For what it is worth, I hadn't come across the terms interior and exterior prostate margin either.
My understanding pretty much accords with Steve86's. The prostate is surrounded by a very thin boundary layer, outside which is a neurovascular layer (also pretty thin) i.e.containing a network of fine blood vessels and nerves. Among those nerves are the ones supplying the penis.
When "sparing nerves" the surgeon tries to leave the neurovascular layer behind when removing the prostate underneath. There is a risk when doing so that the cut won't be neatly outside the prostate boundary, so that wouldn't be done if the original biopsy indicated there was cancerous tissue just under the boundary. However the biopsy is just a collection of samples at a few points, there can be cancer just below the surface where no sample was originally taken which is only seen during pathology on the removed prostate.

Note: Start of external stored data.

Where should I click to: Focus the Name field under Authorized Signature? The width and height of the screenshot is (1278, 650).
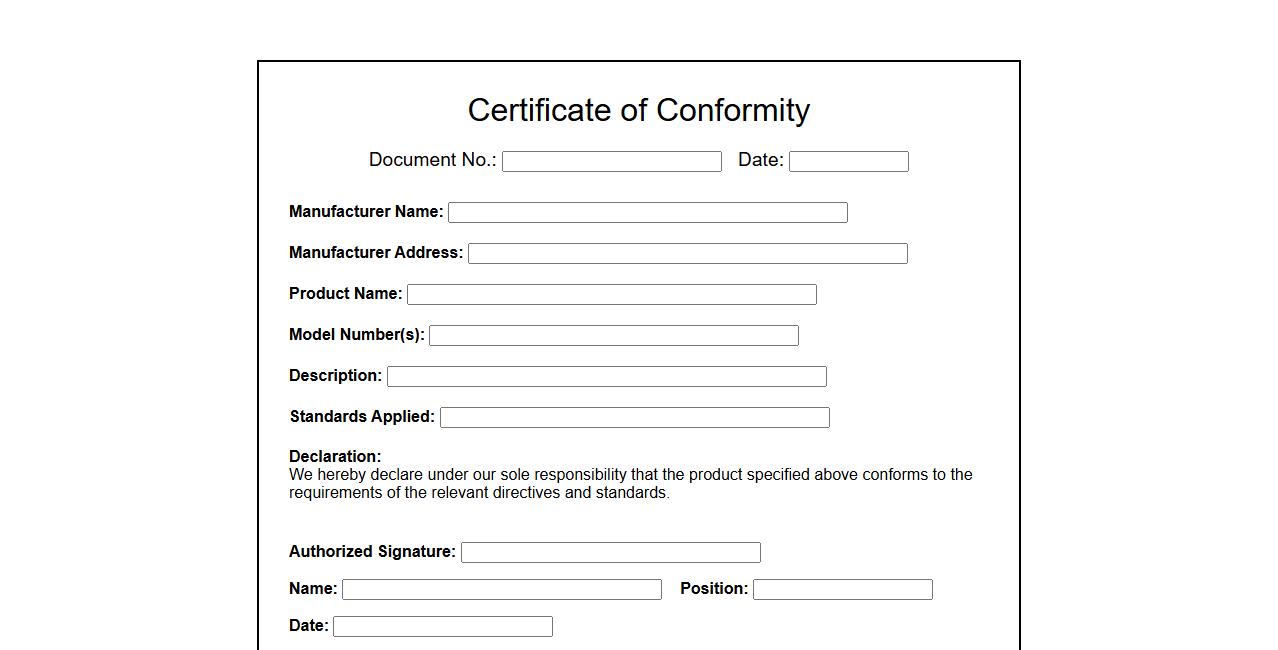click(501, 589)
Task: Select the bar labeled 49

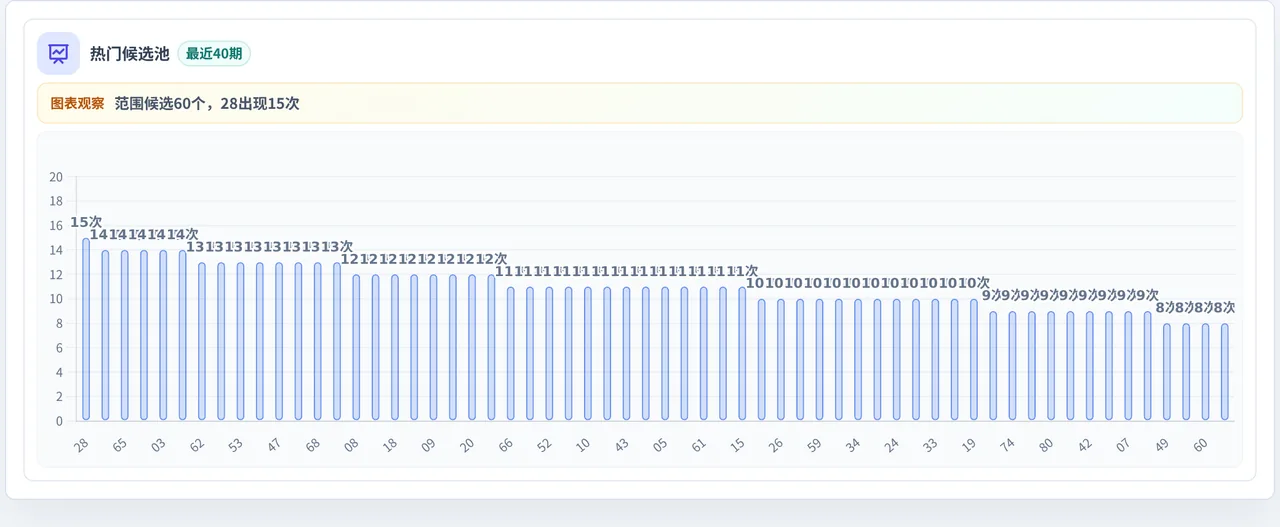Action: pos(1167,371)
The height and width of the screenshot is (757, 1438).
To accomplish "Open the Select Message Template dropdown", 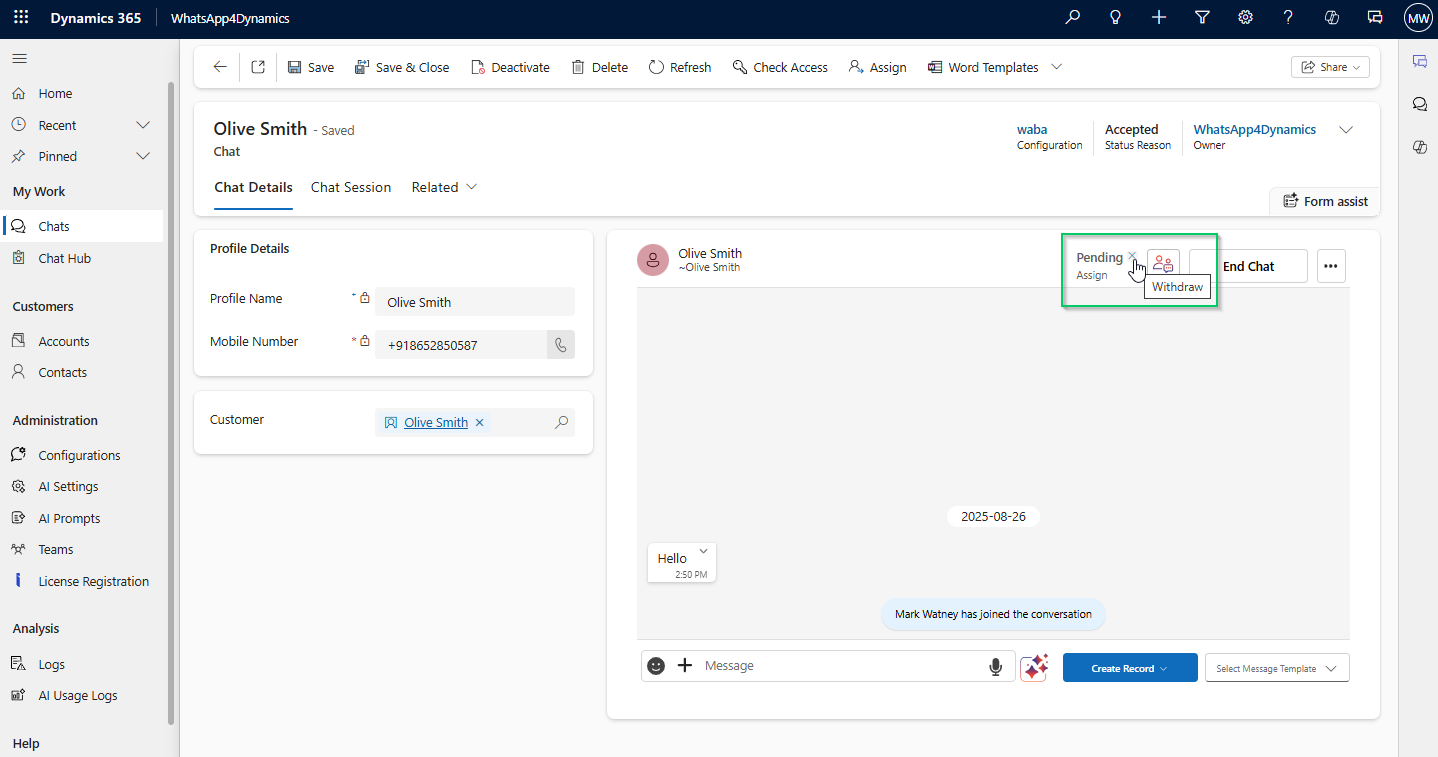I will (1277, 668).
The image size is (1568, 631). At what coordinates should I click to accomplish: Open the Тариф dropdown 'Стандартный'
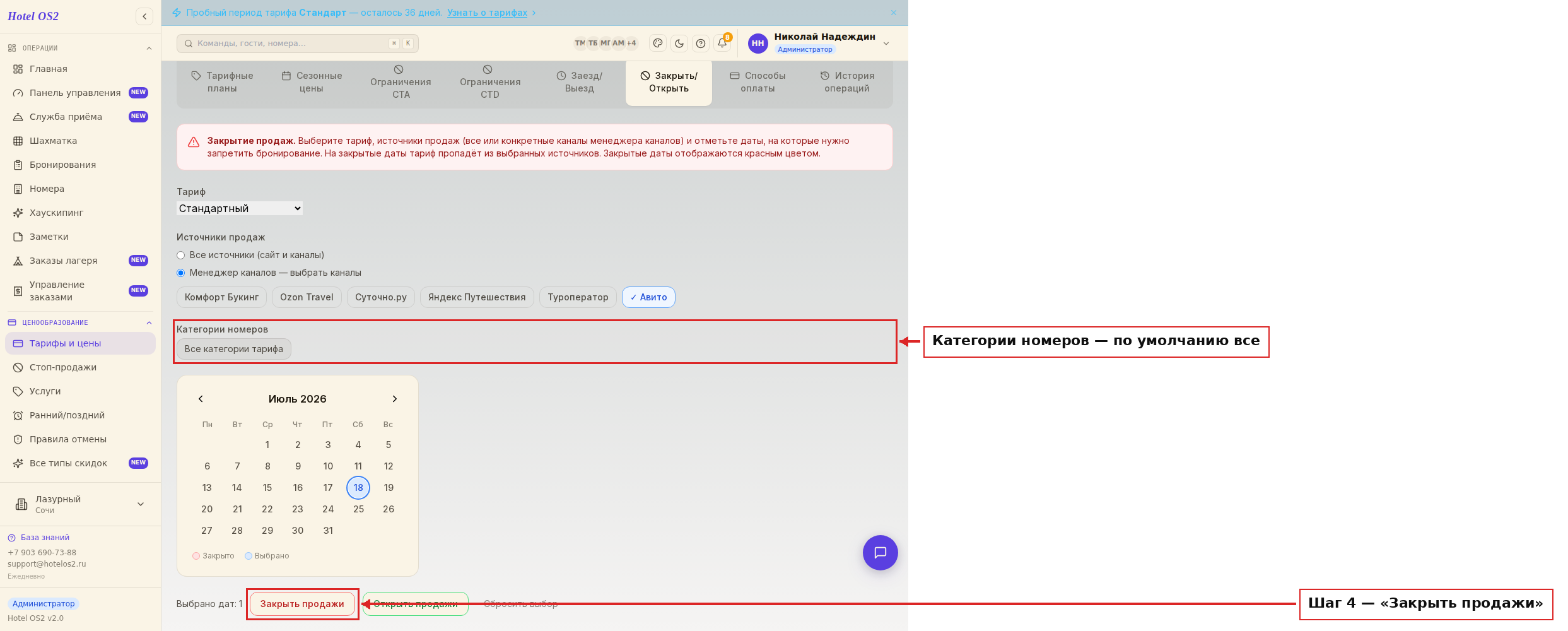pos(240,208)
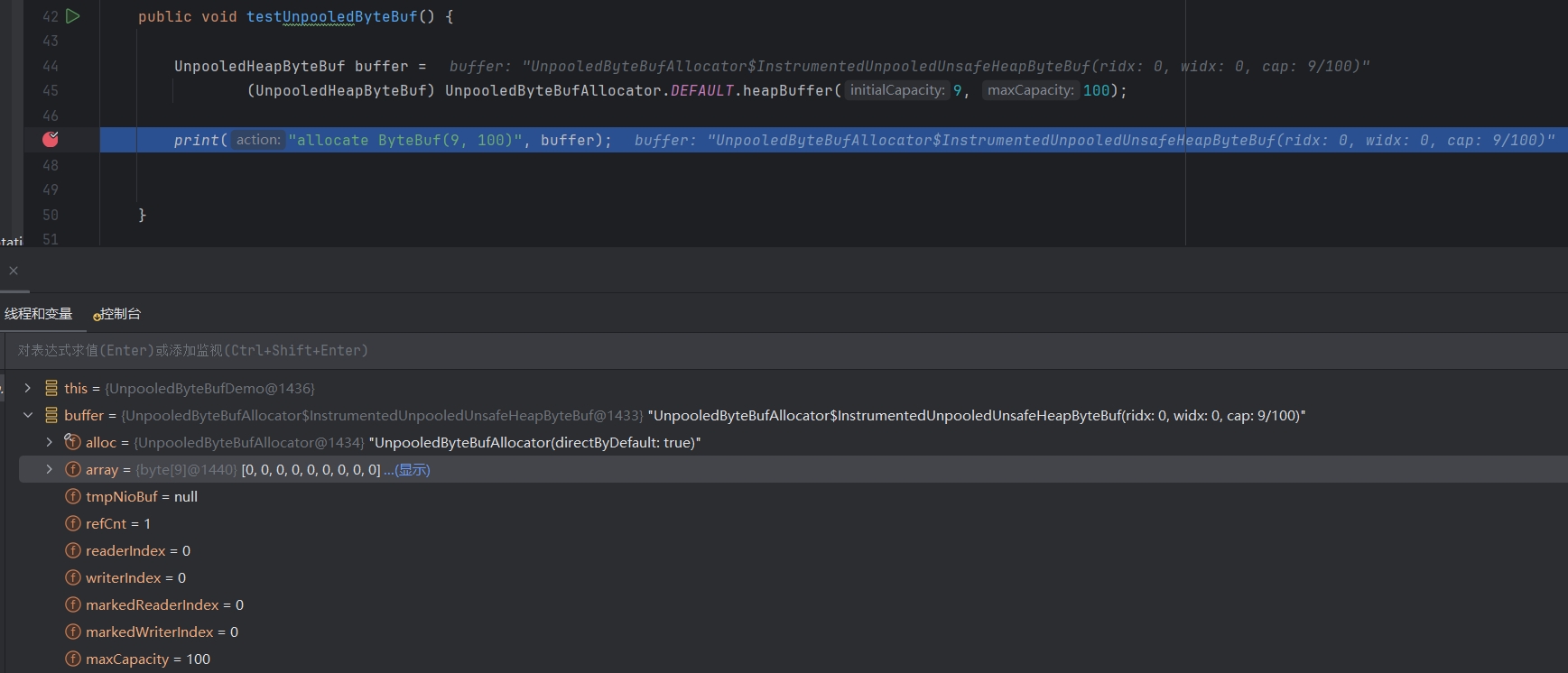This screenshot has width=1568, height=673.
Task: Expand the 'this' variable node
Action: point(28,388)
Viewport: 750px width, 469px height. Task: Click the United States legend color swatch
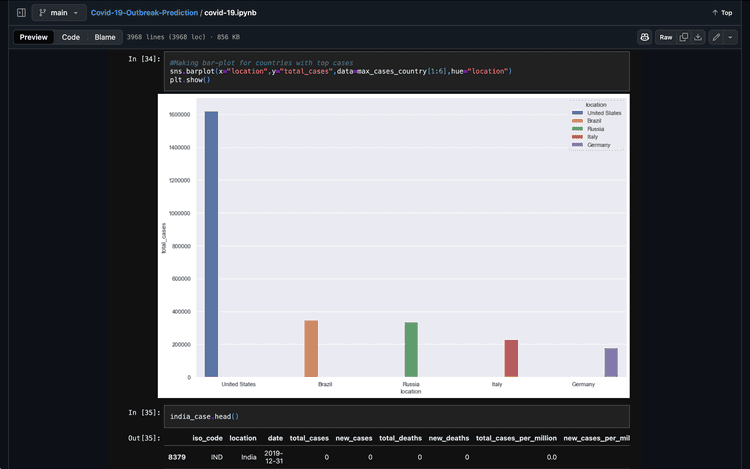pyautogui.click(x=576, y=113)
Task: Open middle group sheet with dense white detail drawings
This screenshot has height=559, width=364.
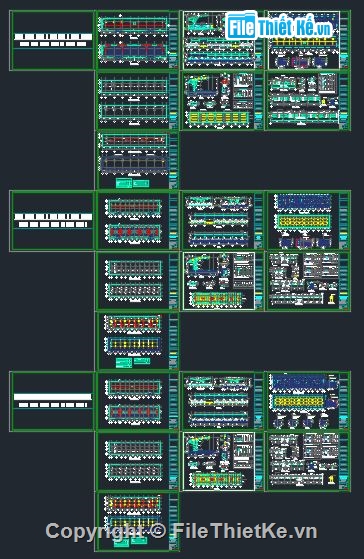Action: pyautogui.click(x=308, y=281)
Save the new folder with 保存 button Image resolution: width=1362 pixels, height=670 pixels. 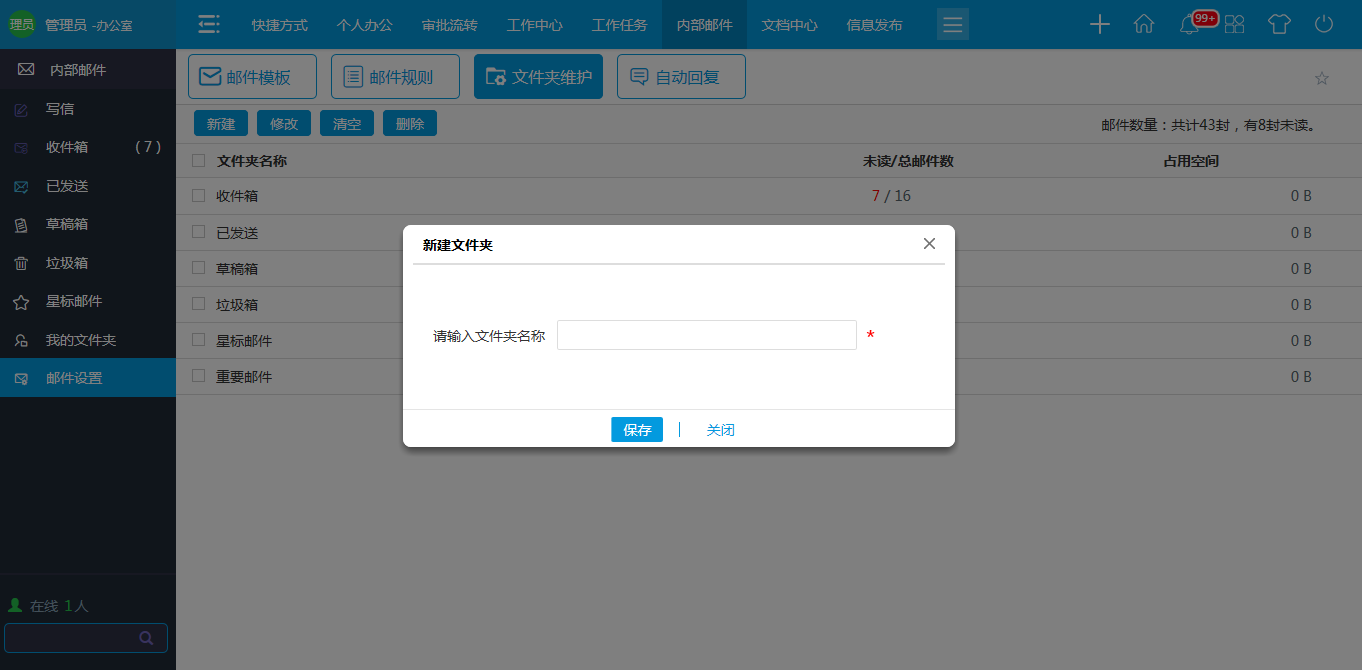click(637, 429)
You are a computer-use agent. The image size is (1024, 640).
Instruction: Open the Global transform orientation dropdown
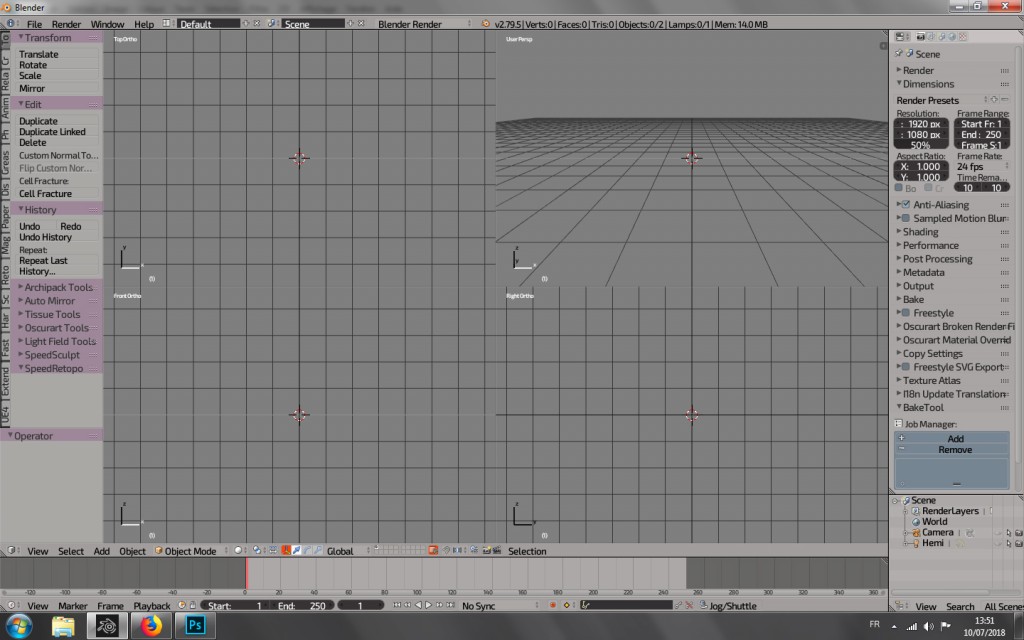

The pathology on the removed prostate after surgery should show the boundary layer all the way round - if there is a bit of boundary missing it is a positive margin. The implication is that a tiny bit of boundary and the prostate tissue next to it is still in the patient and a future risk, more so if there turned out to be cancerous cells around that region.
I think what LynEyre is saying is that there is a possibility that when the prostate if prepared for pathology (in a wax block from which microscope sections can be cut) some of the prostate edge hasn't been preserved and can't be examined. In that case they can't tell technically whether the removed prostate includes the thin boundary layer all the way round, which means there is a bit where they can't tell whether there is a risk of prostate tissue left behind or not.